Exercise: Give the records below again, exactly as they appear.

Task input:
================================
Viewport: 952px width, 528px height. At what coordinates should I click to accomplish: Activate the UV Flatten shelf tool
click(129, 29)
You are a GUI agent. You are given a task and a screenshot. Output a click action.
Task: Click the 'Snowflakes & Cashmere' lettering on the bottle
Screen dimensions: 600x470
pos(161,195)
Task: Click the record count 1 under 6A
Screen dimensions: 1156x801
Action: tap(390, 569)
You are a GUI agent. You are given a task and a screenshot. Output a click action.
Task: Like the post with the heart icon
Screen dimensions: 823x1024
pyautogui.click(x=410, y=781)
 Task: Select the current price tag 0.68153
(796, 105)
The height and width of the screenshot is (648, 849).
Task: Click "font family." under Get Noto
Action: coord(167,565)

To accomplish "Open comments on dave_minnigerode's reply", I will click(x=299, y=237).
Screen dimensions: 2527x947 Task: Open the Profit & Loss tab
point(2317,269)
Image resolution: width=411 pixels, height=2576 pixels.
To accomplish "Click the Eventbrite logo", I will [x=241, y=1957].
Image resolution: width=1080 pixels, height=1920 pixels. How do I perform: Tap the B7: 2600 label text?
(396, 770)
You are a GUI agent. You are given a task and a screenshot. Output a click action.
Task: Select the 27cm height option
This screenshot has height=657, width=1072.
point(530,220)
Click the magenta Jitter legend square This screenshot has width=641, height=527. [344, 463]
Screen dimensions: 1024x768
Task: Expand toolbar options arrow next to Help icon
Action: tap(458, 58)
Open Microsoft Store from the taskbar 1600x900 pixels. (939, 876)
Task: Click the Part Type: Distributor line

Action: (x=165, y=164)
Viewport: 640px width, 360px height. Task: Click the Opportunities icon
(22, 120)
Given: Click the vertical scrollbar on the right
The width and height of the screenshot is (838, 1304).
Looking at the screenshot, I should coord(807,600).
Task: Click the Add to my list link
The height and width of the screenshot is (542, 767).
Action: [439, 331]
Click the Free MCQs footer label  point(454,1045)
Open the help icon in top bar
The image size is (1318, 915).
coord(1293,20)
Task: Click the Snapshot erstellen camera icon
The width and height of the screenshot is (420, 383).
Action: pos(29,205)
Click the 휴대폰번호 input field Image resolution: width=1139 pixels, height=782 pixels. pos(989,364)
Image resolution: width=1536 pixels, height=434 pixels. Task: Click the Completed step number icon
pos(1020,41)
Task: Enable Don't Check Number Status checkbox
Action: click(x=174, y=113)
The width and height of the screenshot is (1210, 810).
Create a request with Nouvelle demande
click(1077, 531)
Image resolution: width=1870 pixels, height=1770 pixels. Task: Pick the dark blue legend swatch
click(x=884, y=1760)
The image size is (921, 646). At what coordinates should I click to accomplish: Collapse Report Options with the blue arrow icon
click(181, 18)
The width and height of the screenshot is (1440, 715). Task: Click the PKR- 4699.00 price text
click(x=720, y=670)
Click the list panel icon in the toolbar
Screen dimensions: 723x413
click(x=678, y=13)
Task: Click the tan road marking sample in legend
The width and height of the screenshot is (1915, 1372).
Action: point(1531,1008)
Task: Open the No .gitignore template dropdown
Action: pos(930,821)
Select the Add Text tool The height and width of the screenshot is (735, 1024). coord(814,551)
================================
Task solution:
Viewport: 952px width, 528px height. At what coordinates should I click to accomplish: Activate the UV Flatten shelf tool
click(129, 29)
You are a GUI agent. You are given a task and a screenshot. Output a click action.
Task: Click the 'Snowflakes & Cashmere' lettering on the bottle
Screen dimensions: 600x470
pos(161,195)
Task: Click the record count 1 under 6A
Screen dimensions: 1156x801
Action: tap(390, 569)
You are a GUI agent. You are given a task and a screenshot. Output a click action.
Task: Like the post with the heart icon
Screen dimensions: 823x1024
pyautogui.click(x=410, y=781)
 Task: Select the current price tag 0.68153
(796, 105)
The height and width of the screenshot is (648, 849).
Task: Click "font family." under Get Noto
Action: coord(167,565)

To accomplish "Open comments on dave_minnigerode's reply", I will click(x=299, y=237).
Screen dimensions: 2527x947 Task: Open the Profit & Loss tab
point(2317,269)
Image resolution: width=411 pixels, height=2576 pixels.
To accomplish "Click the Eventbrite logo", I will [x=241, y=1957].
Image resolution: width=1080 pixels, height=1920 pixels. How do I perform: Tap the B7: 2600 label text?
(396, 770)
You are a GUI agent. You are given a task and a screenshot. Output a click action.
Task: Select the 27cm height option
This screenshot has height=657, width=1072.
point(530,220)
Click the magenta Jitter legend square This screenshot has width=641, height=527. [344, 463]
Screen dimensions: 1024x768
Task: Expand toolbar options arrow next to Help icon
Action: tap(458, 58)
Open Microsoft Store from the taskbar 1600x900 pixels. (939, 876)
Task: Click the Part Type: Distributor line

Action: (x=165, y=164)
Viewport: 640px width, 360px height. Task: Click the Opportunities icon
(22, 120)
Given: Click the vertical scrollbar on the right
The width and height of the screenshot is (838, 1304).
Looking at the screenshot, I should coord(807,600).
Task: Click the Add to my list link
The height and width of the screenshot is (542, 767).
Action: [439, 331]
Click the Free MCQs footer label  point(454,1045)
Open the help icon in top bar
The image size is (1318, 915).
coord(1293,20)
Task: Click the Snapshot erstellen camera icon
The width and height of the screenshot is (420, 383).
Action: pos(29,205)
Click the 휴대폰번호 input field Image resolution: width=1139 pixels, height=782 pixels. pos(989,364)
Image resolution: width=1536 pixels, height=434 pixels. Task: Click the Completed step number icon
pos(1020,41)
Task: Enable Don't Check Number Status checkbox
Action: click(x=174, y=113)
The width and height of the screenshot is (1210, 810).
Create a request with Nouvelle demande
click(1077, 531)
Image resolution: width=1870 pixels, height=1770 pixels. Task: Pick the dark blue legend swatch
click(x=884, y=1760)
The image size is (921, 646). At what coordinates should I click to accomplish: Collapse Report Options with the blue arrow icon
click(181, 18)
The width and height of the screenshot is (1440, 715). Task: Click the PKR- 4699.00 price text
click(x=720, y=670)
Click the list panel icon in the toolbar
Screen dimensions: 723x413
click(x=678, y=13)
Task: Click the tan road marking sample in legend
The width and height of the screenshot is (1915, 1372).
Action: point(1531,1008)
Task: Open the No .gitignore template dropdown
Action: pos(930,821)
Select the Add Text tool The height and width of the screenshot is (735, 1024). coord(814,551)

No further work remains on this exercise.